Data section>
----

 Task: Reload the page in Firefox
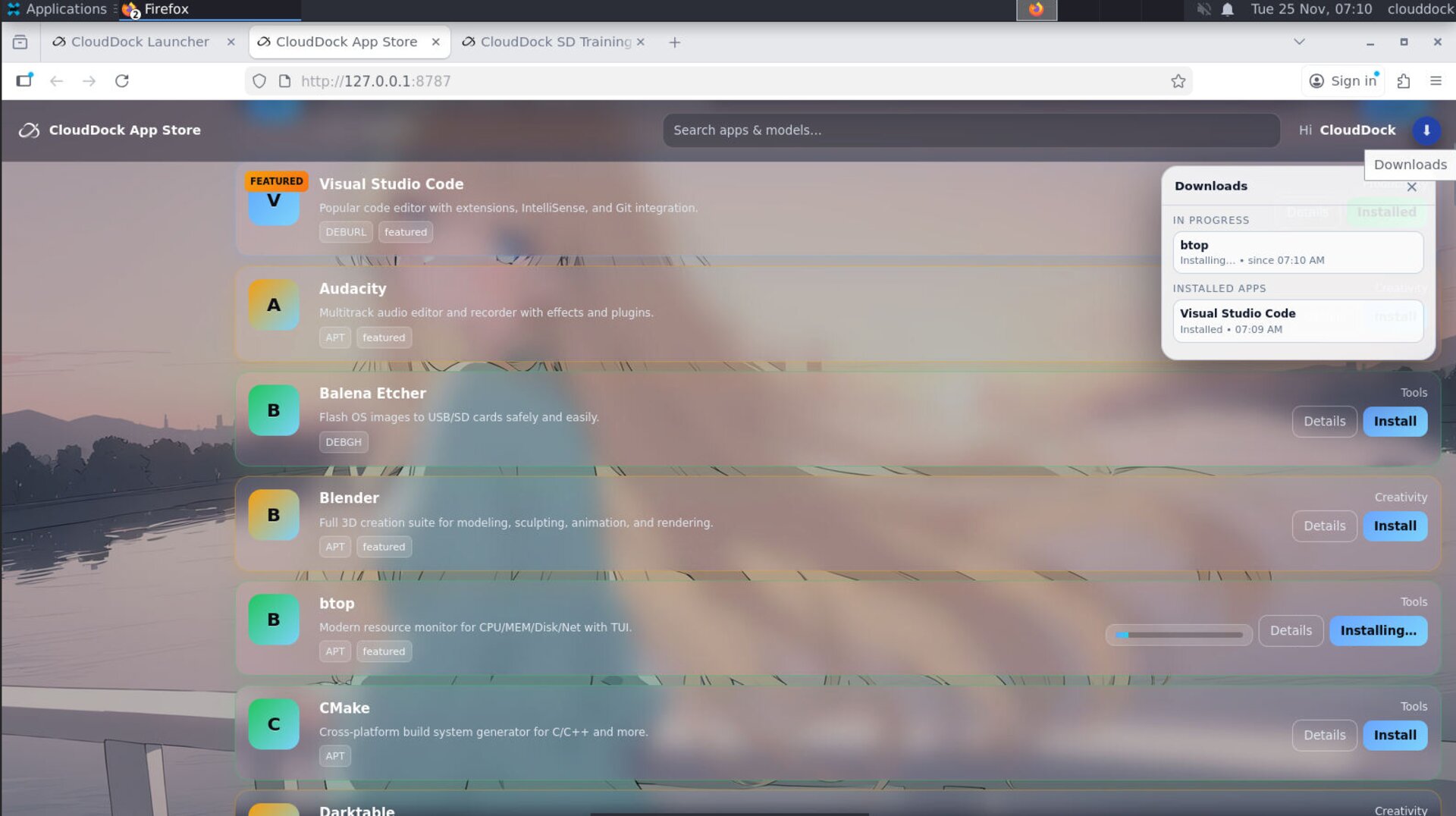[121, 81]
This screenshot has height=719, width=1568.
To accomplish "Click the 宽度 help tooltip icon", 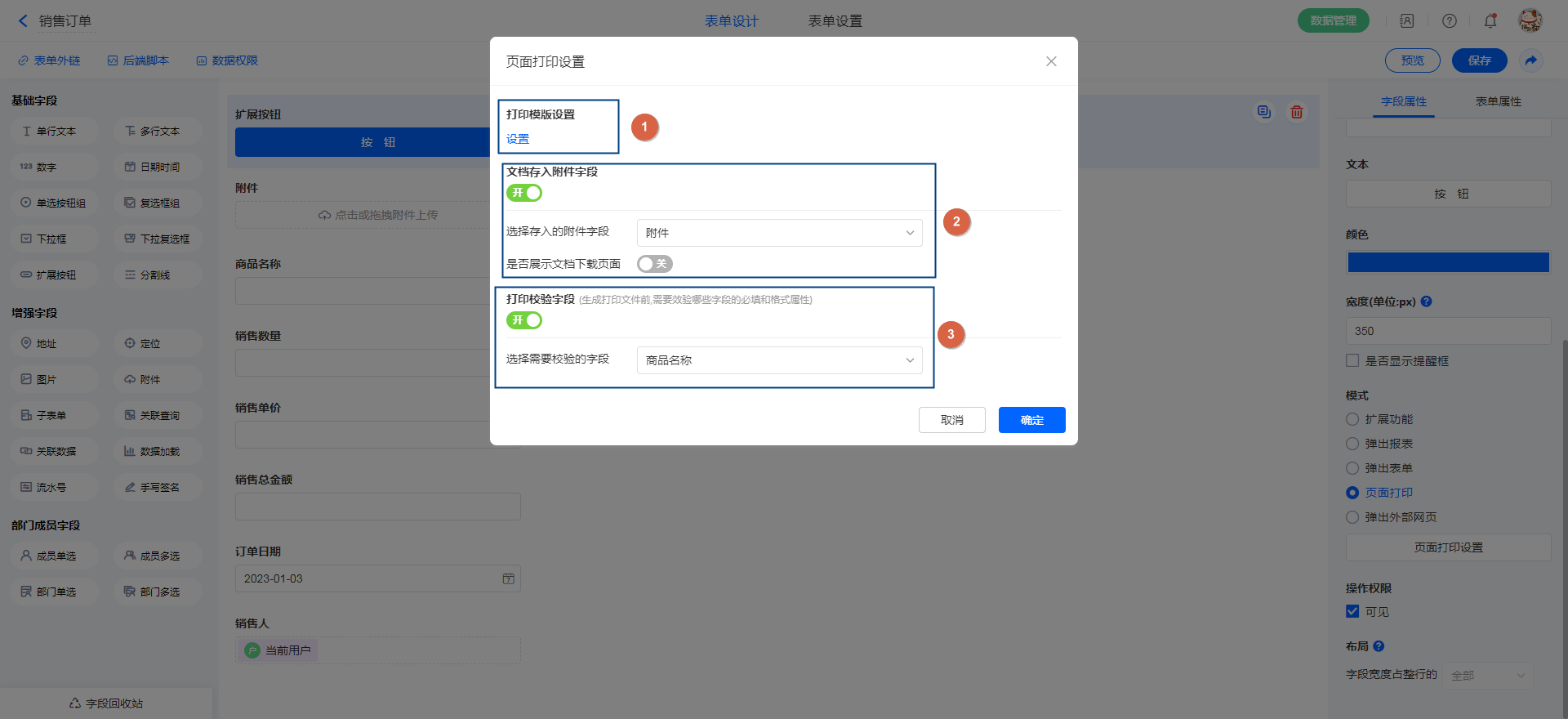I will pos(1427,301).
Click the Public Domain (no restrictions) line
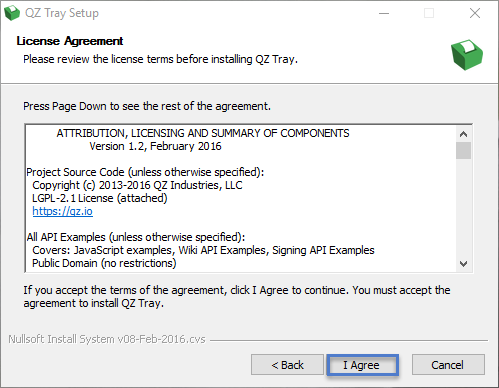The height and width of the screenshot is (388, 499). pyautogui.click(x=104, y=263)
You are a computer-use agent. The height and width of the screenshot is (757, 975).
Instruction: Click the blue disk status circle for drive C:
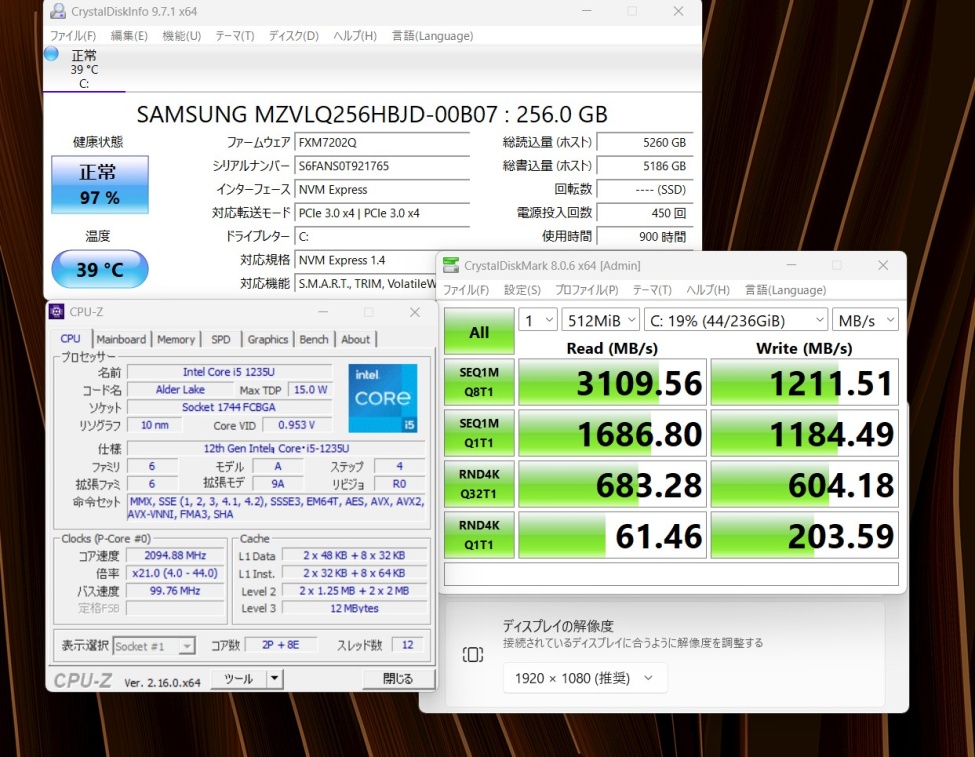[52, 54]
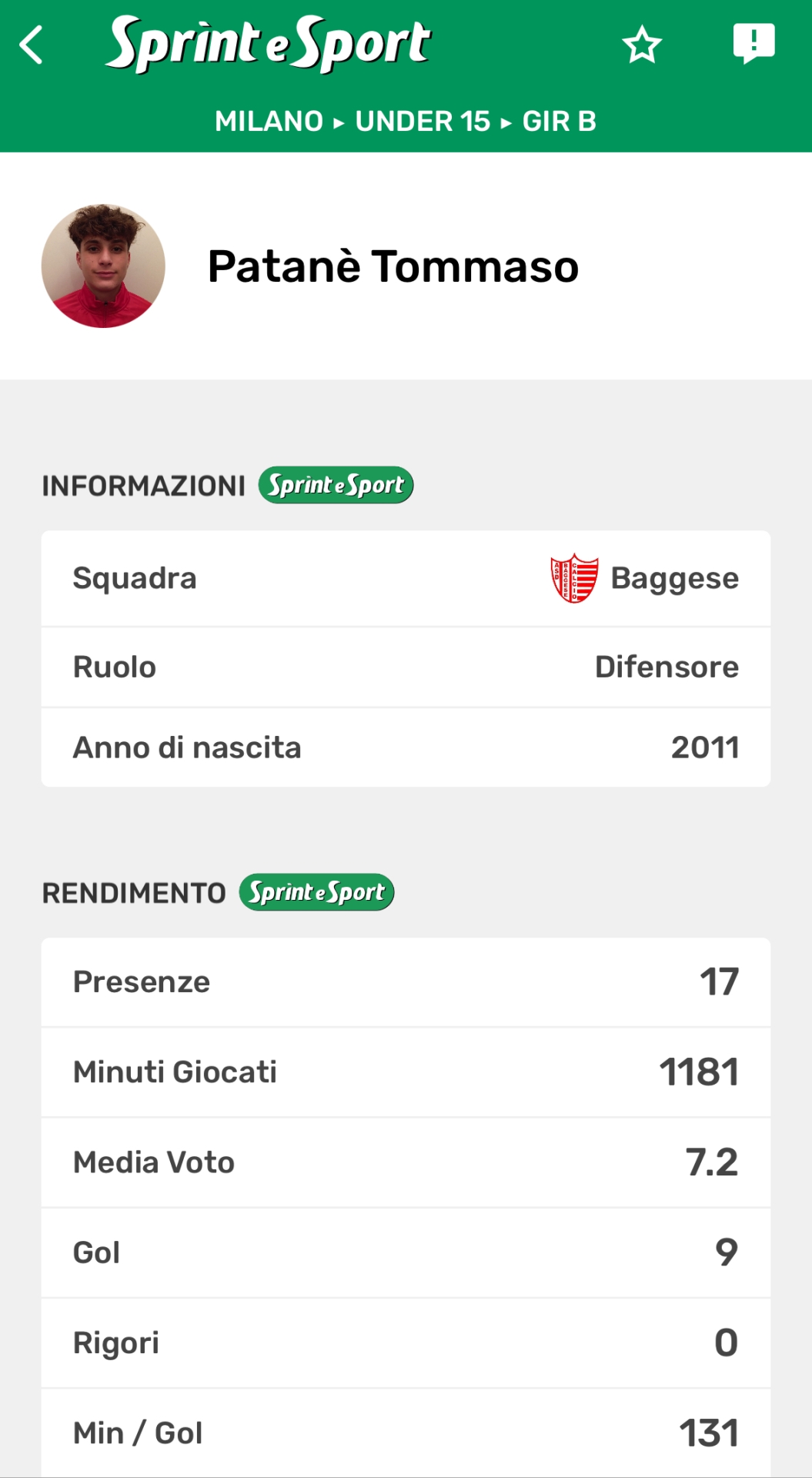Tap the SprinteSport badge beside Informazioni
Screen dimensions: 812x1478
[336, 485]
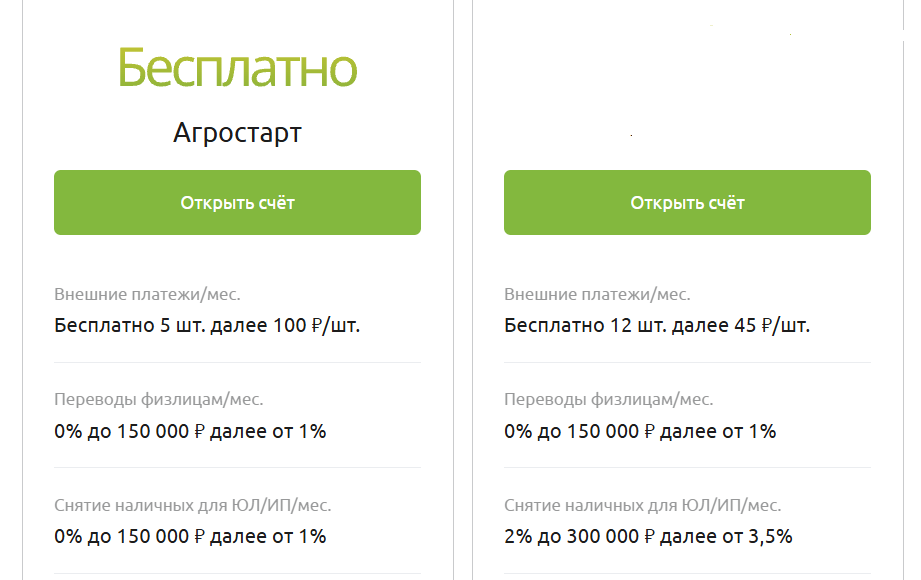921x580 pixels.
Task: Click Снятие наличных для ЮЛ/ИП label in right card
Action: click(x=643, y=505)
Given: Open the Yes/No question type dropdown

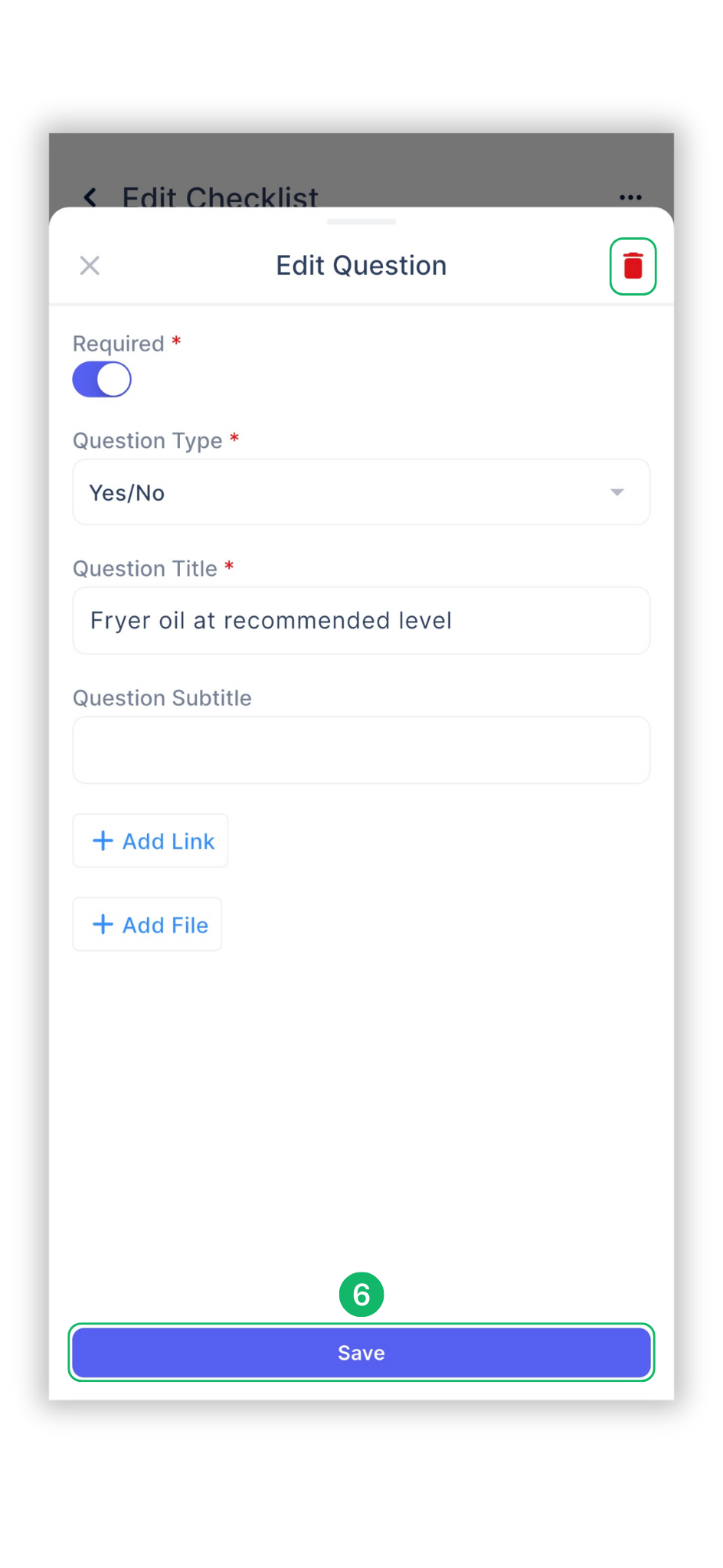Looking at the screenshot, I should pos(361,492).
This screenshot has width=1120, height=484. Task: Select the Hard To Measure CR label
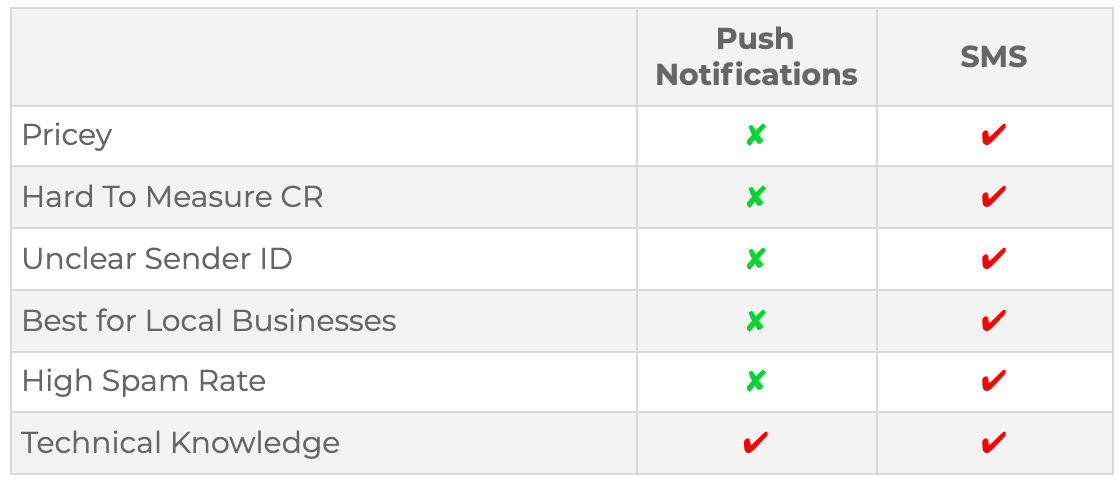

----

Task statement>
Work out the number of lines in the listing above that hold the string "This". Reply with that number only.

Exercise response>
2